Nscale's Svartisen Cluster has made the 24th official Top500 list!
Established in 1993, Top 500 Supercomputers has bi-annually ranked the 500 most powerful super-computing systems worldwide. The ranking is based on the High-Performance Linpack (HPL) benchmark, which measures a system's ability to solve linear equations. Although the application Linpack has been around for a long time, its relevance is key in HPC and AI due to its heavy utilisation of matrix multiplication.
Nscale’s Glomfjord DC
At Nscale, we firmly believe supercomputing methods and practices are critical for building infrastructure that performs at scale. HPC is at the heart of everything we do for customers running AI workloads at scale. This results demonstrates the teams ability to build and tune infrastructure that is designed to run single large scale applications efficiently.
Delivering exceptional infrastructure is more than just deploying GPUs. Behind the scenes, it consists of tuning data centres, optimising cooling systems, configuring hardware, calibrating GPUs, refining network fabric and perfecting the software stack.
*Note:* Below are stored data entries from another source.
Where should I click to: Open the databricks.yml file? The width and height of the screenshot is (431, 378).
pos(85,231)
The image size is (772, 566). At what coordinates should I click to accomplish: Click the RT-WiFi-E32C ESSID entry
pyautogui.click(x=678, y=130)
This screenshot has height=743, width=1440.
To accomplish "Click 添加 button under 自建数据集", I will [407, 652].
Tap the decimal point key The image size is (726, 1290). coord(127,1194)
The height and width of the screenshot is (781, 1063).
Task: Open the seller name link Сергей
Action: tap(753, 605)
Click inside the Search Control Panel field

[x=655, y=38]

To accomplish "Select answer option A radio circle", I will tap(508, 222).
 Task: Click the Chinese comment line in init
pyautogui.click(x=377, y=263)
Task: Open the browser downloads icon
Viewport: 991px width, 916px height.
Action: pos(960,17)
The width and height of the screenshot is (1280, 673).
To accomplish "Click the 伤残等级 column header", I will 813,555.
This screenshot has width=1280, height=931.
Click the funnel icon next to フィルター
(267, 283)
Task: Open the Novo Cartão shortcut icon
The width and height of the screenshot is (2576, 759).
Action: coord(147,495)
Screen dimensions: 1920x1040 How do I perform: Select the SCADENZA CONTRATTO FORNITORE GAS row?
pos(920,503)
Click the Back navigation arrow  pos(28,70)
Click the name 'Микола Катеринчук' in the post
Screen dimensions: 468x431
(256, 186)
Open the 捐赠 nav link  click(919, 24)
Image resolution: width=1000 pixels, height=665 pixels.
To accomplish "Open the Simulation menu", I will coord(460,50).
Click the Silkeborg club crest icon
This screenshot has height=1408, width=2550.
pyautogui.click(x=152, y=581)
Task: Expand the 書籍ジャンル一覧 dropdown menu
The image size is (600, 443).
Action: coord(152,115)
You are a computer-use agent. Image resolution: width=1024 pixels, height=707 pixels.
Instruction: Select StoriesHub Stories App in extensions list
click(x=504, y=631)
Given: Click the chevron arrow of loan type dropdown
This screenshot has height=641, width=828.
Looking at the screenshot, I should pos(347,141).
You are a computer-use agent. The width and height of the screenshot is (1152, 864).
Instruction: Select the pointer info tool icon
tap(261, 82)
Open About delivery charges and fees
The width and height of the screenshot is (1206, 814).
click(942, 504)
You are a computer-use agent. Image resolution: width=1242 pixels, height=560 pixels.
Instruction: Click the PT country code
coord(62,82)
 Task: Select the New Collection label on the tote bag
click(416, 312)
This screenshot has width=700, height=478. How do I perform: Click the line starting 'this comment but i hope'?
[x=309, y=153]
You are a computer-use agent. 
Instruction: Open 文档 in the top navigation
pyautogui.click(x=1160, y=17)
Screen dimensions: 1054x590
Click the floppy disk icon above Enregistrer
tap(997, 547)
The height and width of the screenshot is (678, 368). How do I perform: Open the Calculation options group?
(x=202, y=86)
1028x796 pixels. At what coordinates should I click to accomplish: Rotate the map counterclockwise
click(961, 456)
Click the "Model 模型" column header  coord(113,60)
At the heart of Nscale’s recent Top 500 achievement is an optimised GPU cluster, based on AMD’s MI250 accelerators. Each node consists of 4x AMD Instinct MI250X OAMs (8x GPUs), as well as 2x AMD EPYC 7713 CPUs. The nodes are interconnected with a finely tuned Ethernet fabric, which ensures we have a high-performance lossless RDMA (RoCE) network, powered by Broadcom and built on open standards. The network in particular plays a key role in scaling collectives efficiently - a foundational requirement for AI workloads and HPC tasks.
Every component in the stack is optimised for peak performance, showcasing Nscale’s capability as a service provider to deliver high-performance infrastructure for the most demanding applications, across both the AI and HPC space.
Our Findings
For the Top500 submission, we ran HPL in FP64 mode, however, we also ran mixed precision (Linpack MXP), which gives a more reflective view of AI applications’ performance.
Nscale’s cloud software stack provisions and configures the cluster with all of the system and fabric optimisations built in – delivering supercomputing performance effortlessly. Whether you require SLURM, Kubernetes or a combination of both, Nscale’s automation enables users to spin up clusters in minutes.
We are currently standing up our AMD MI300X platform and expect to be back again for the next Top500 list, at a much higher place!